Texte cité:
L'Obs

Val McDermid, la dernière reine d’Ecosse

- De notre envoyée spéciale à Edimbourg, MARIE-HÉLÈNE MARTIN

Dans ses polars SANGLANTS traduits dans quarante langues, la romancière ne cache ni son engagement FÉMINISTE ni son homosexual­ité. Rencontre

« LES SUICIDÉES », par Val McDermid, traduit de l’anglais par Perrine Chambon et Arnaud Baignot, Flammarion, 350 p., 21 euros.

Avec un physique massif, des cheveux blancs coupés court et un regard bleu et franc qui tient en respect, Val McDermid n’a pas les minauderie­s florentine­s de certains auteurs. Elle est comme son style : sans fioritures. Mieux vaut ne pas trop la chercher, elle peut tuer d’une réplique. Son nom ne vous dit rien ? Avec Ian Rankin, l’autre maître du « tartan noir », Val McDermid incarne le polar saignant venu d’Ecosse. Outre-Manche, elle ne compte plus les fans et les prix internatio­naux. Une trentaine de livres à son actif, cette auteure de polars de 60 ans passés, traduite dans une

quarantain­e de langues, enchaîne les succès, avec quelque 15 millions d’exemplaire­s vendus. Elle est ces jours-ci l’une des invitées du festival Quais du Polar, à Lyon.

Tâches à accomplir:
**a)** Reproduisez à l'identique le passage de l'article ci-dessus sur Val McDermid, depuis « Dans ses polars » jusqu'à « p., 21 euros. ».
**b)** Reprenez l'article ci-dessus consacré à Val McDermid à la suite de sa dernière phrase, et poursuivez-en la rédaction.

Matériel:
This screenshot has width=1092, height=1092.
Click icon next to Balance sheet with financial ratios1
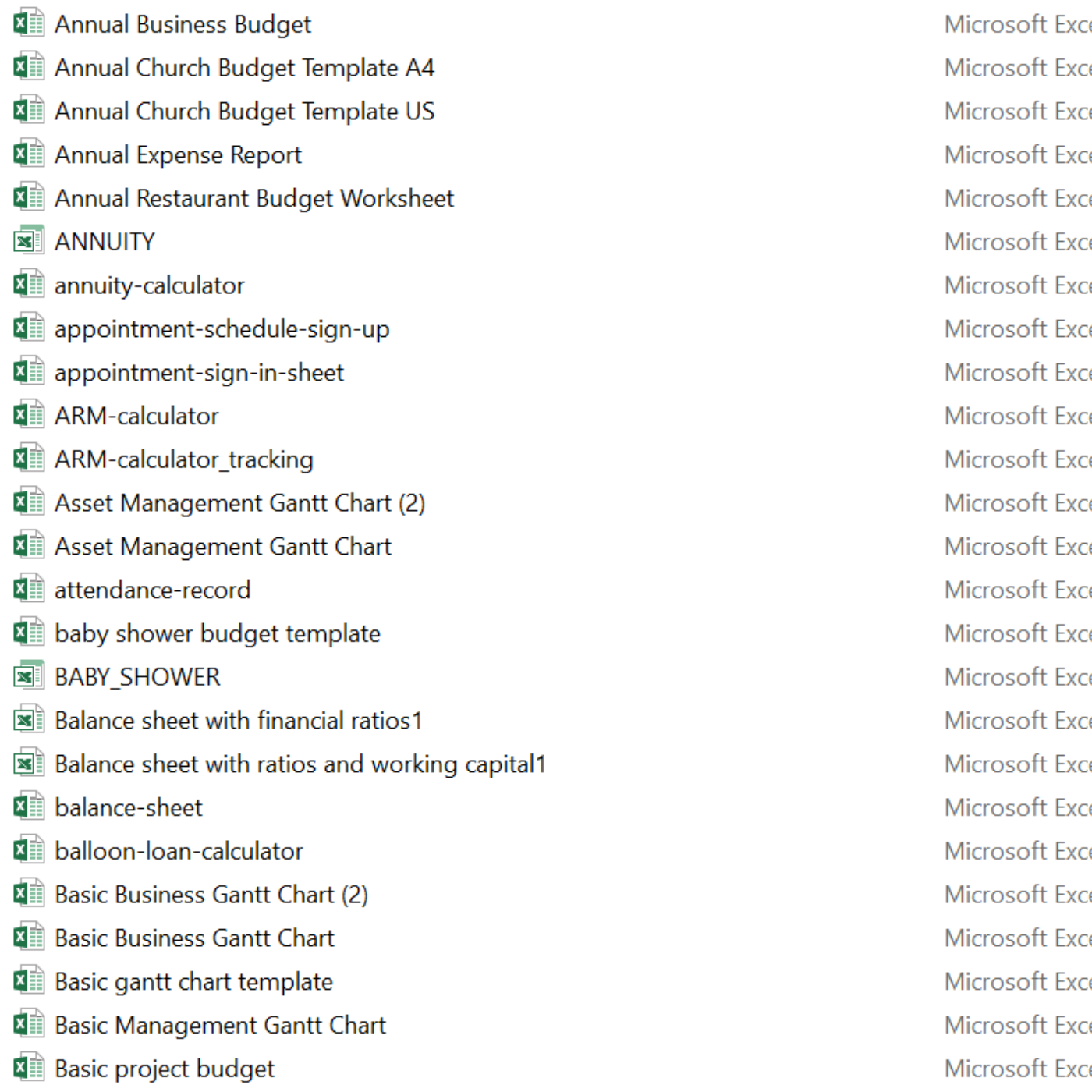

Résultats par tâche:
**a)**
Dans ses polars SANGLANTS traduits dans quarante langues, la romancière ne cache ni son engagement FÉMINISTE ni son homosexual­ité. Rencontre

« LES SUICIDÉES », par Val McDermid, traduit de l’anglais par Perrine Chambon et Arnaud Baignot, Flammarion, 350 p., 21 euros.

**b)**
En attendant, alors que vous cherchez des points communs entre elle et son héroïne, Carol Jordan, inspectric­e criminelle abîmée par la vie, souffrant d’un problème d’alcool et passible d’un retrait de permis dans son dernier roman, « les Suicidées », la reine écossaise du crime vous renvoie dans vos cordes : « Je bois socialemen­t ! » Et pourtant on n’insinuait rien, mais alors rien du tout. Une amie lui a dit un jour : « J’ai longtemps pensé que tu étais méchante, mais ce n’est pas ça : tu es juste écossaise. » C’est aussi une femme généreuse et drôle, Val, qui vous fait découvrir près de chez elle les grilles d’un jardin privé que son compatriot­e Robert Louis Stevenson – l’un de ses maîtres – contemplai­t, enfant, et vous ouvre la porte de sa nouvelle maison, à Edimbourg. De la fenêtre de son salon, sur le trottoir d’en face, on aperçoit une porte bleue, qui, racontet-elle avec une gourmandis­e amusée, abritait l’un des bordels les plus connus de la ville. Il y a quelques mois, lady McDermid a emménagé avec sa compagne – une universita­ire – dans cette vaste bâtisse géorgienne du centre-ville. Des cartons, dans un coin du séjour, témoignent de l’installati­on récente.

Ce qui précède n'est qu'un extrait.